Collected data entries:
::::::::
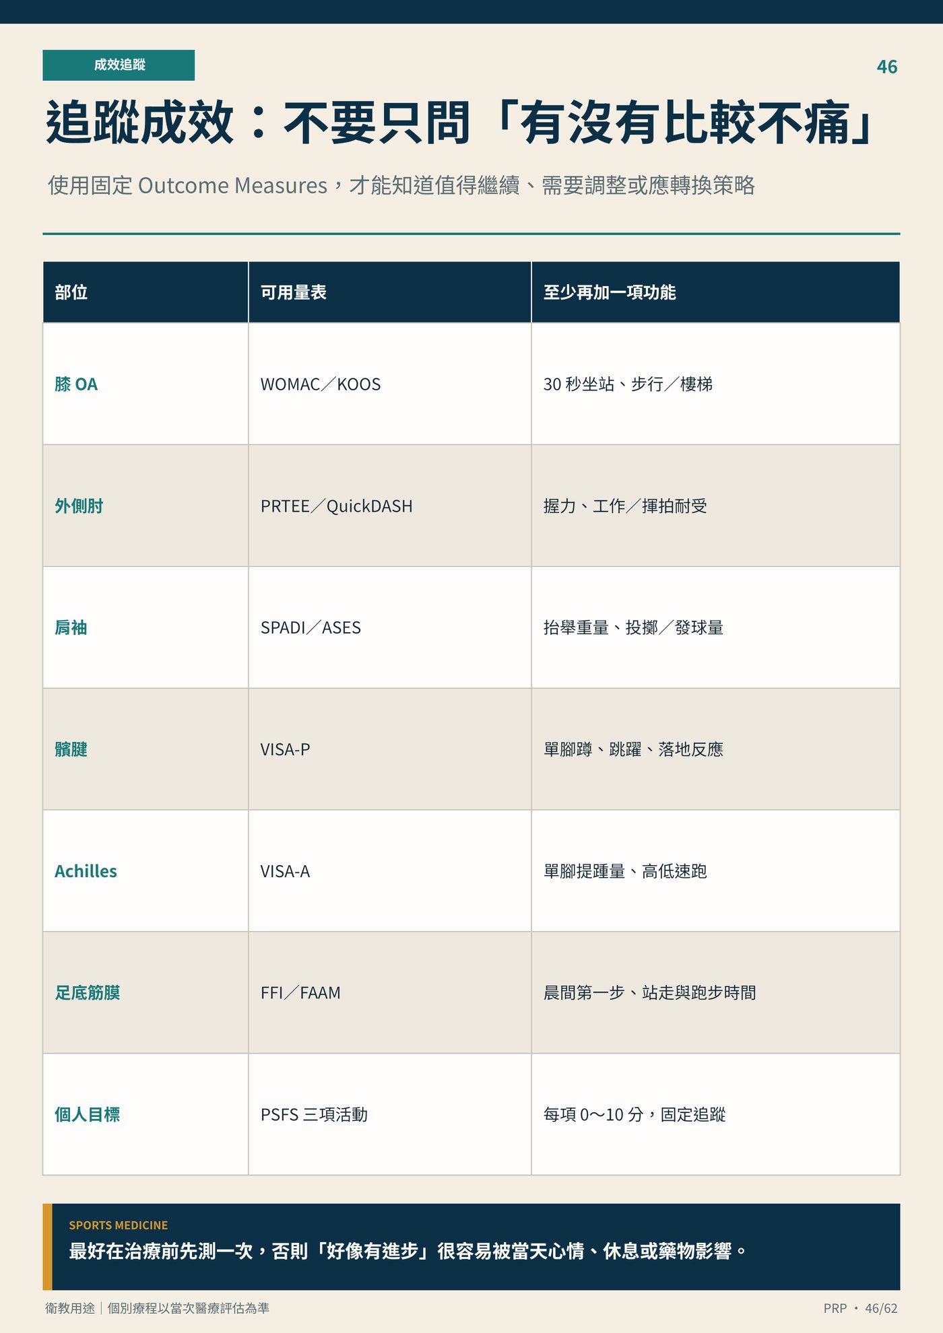Click the WOMAC／KOOS cell

click(x=390, y=384)
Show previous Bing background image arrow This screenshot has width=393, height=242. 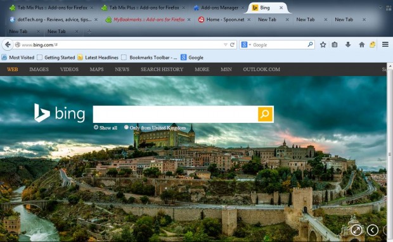point(373,230)
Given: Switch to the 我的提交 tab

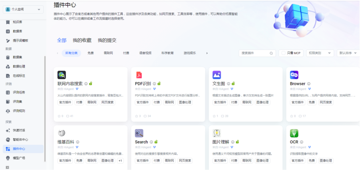Looking at the screenshot, I should pos(107,40).
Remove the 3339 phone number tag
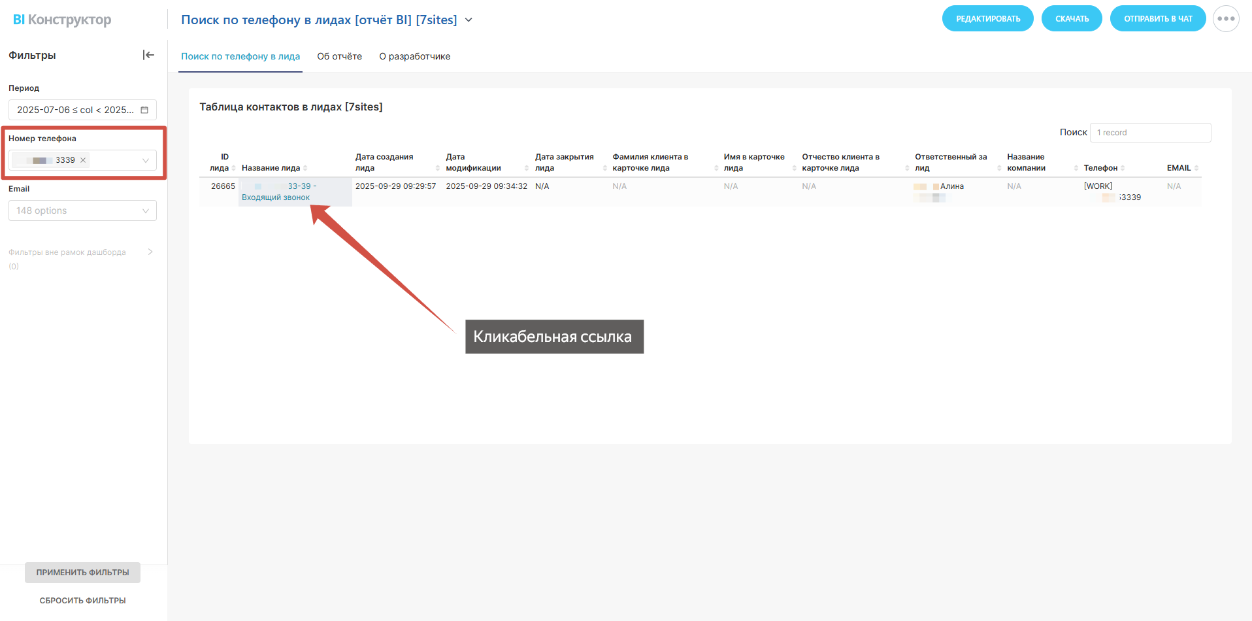1252x621 pixels. 83,160
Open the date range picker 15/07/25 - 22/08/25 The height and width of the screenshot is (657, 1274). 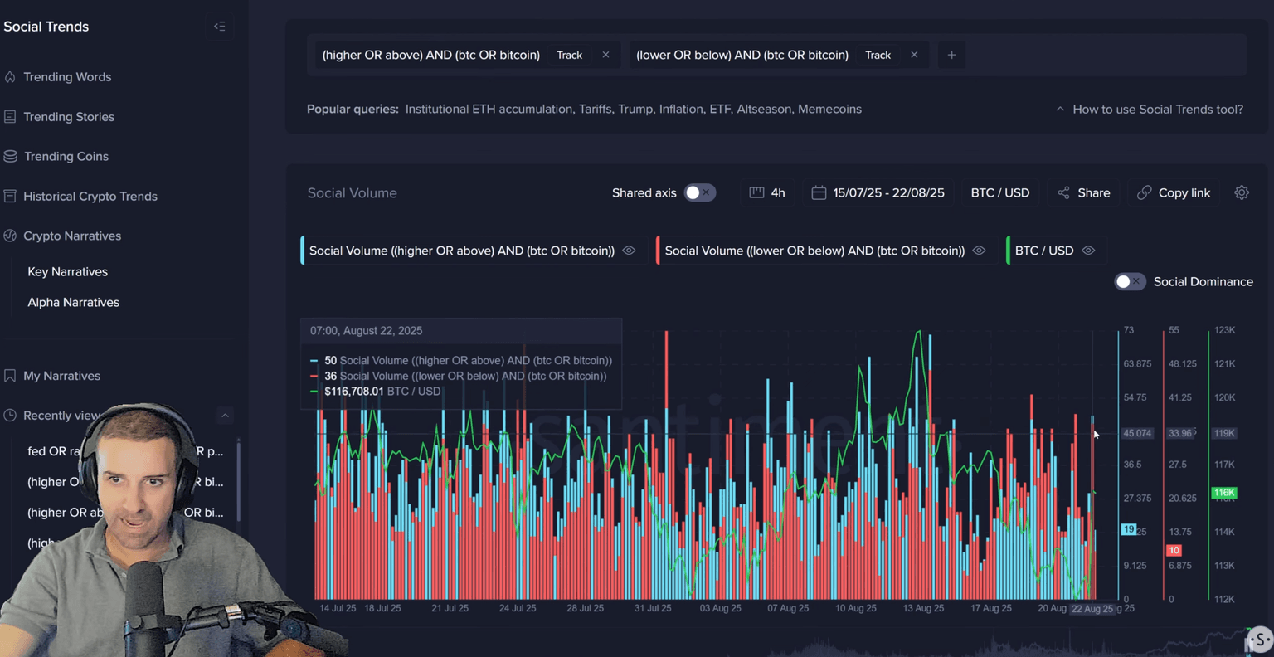pyautogui.click(x=878, y=192)
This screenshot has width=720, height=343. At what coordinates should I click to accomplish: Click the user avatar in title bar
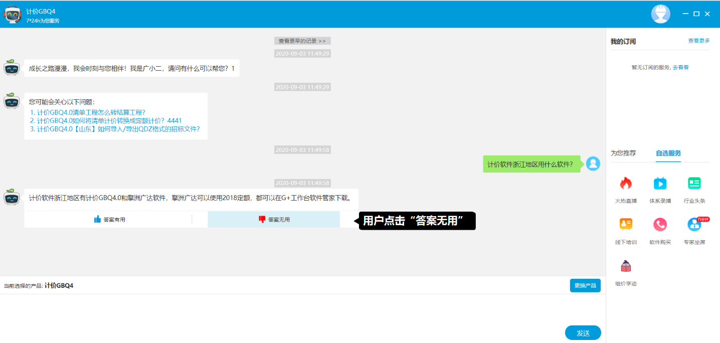pyautogui.click(x=660, y=14)
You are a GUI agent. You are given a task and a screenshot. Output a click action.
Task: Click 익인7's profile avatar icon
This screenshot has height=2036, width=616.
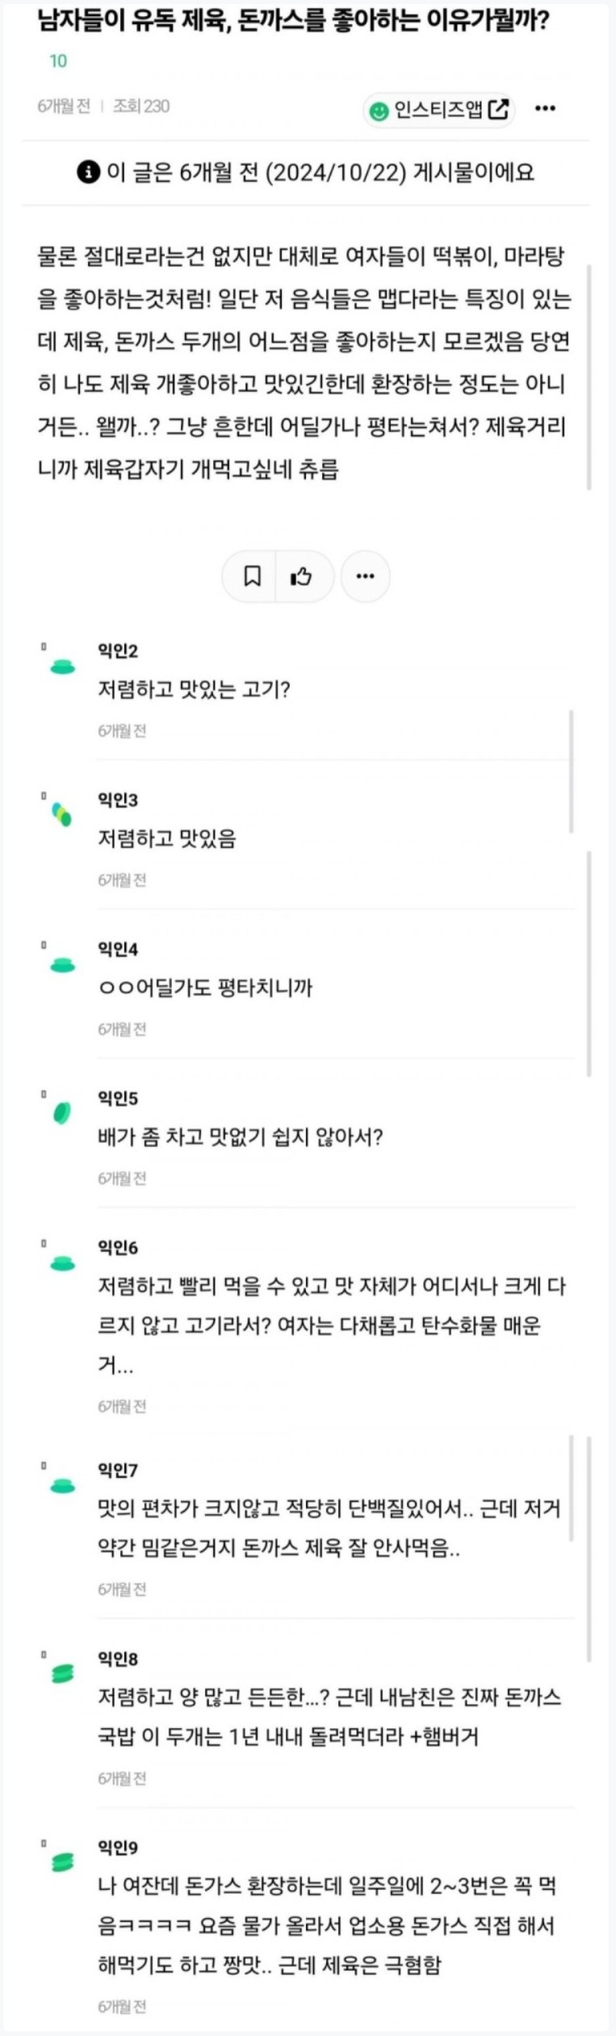point(63,1486)
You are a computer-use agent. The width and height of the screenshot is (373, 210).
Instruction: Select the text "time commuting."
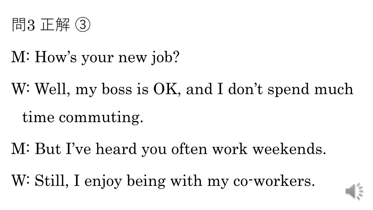pyautogui.click(x=83, y=117)
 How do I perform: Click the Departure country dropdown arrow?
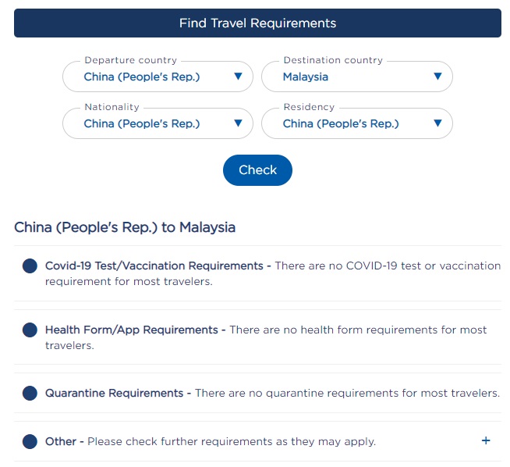(238, 77)
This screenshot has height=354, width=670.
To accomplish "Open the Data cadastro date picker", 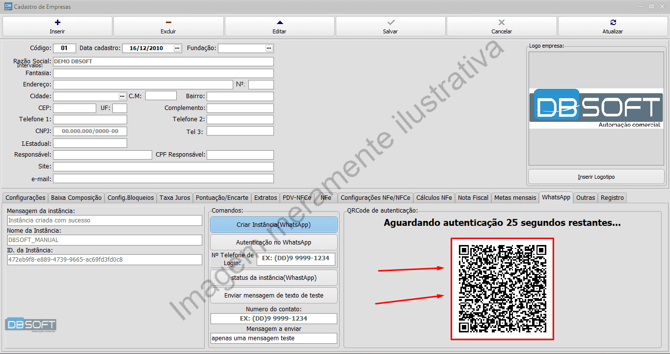I will pyautogui.click(x=178, y=48).
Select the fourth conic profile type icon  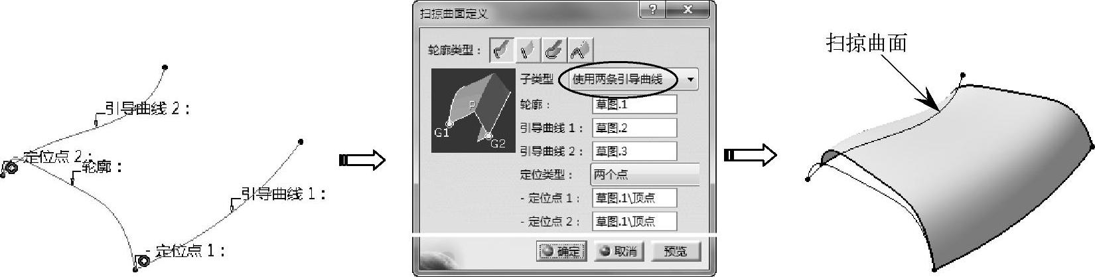click(x=581, y=50)
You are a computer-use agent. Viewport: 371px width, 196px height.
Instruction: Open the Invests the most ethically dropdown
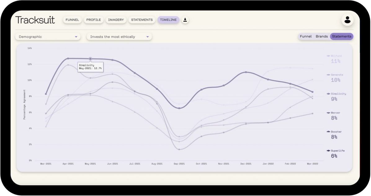pyautogui.click(x=119, y=37)
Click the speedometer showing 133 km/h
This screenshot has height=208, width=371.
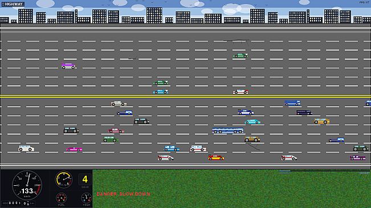tap(27, 185)
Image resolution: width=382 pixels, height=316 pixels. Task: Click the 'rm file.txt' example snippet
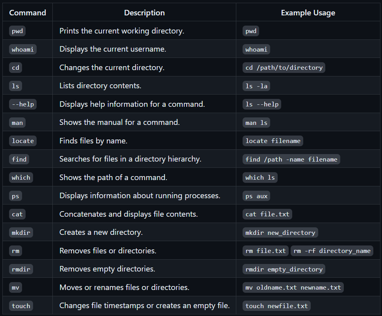pyautogui.click(x=265, y=251)
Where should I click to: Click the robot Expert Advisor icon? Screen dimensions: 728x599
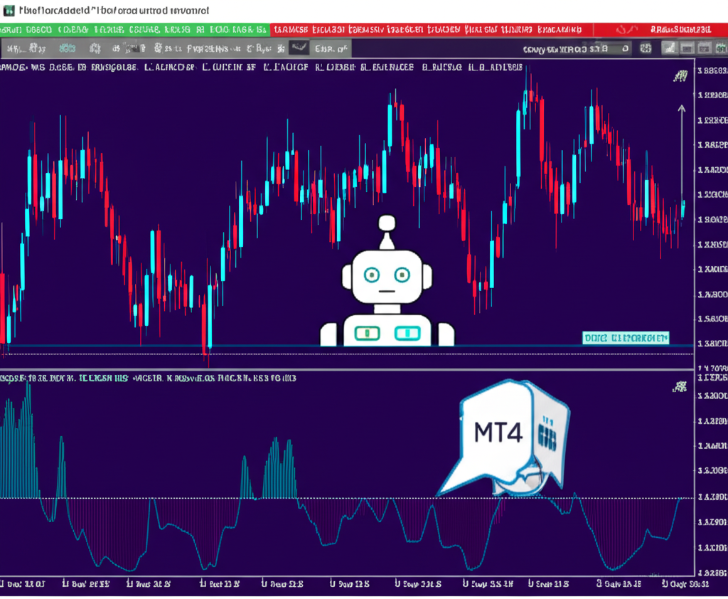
::::::::
## Aim of the exercise
Precisely the lines from the one containing "You are a computer-use agent. Viewport: 371px" to the end of the data above, both included, should be printed; leave the pictures out.

## Finished task
You are a computer-use agent. Viewport: 371px width, 196px height.
Instruction: Open the Invests the most ethically dropdown
pyautogui.click(x=119, y=37)
Click the speedometer showing 133 km/h
This screenshot has height=208, width=371.
tap(27, 185)
Image resolution: width=382 pixels, height=316 pixels. Task: Click the 'rm file.txt' example snippet
pyautogui.click(x=265, y=251)
Where should I click to: Click the robot Expert Advisor icon? Screen dimensions: 728x599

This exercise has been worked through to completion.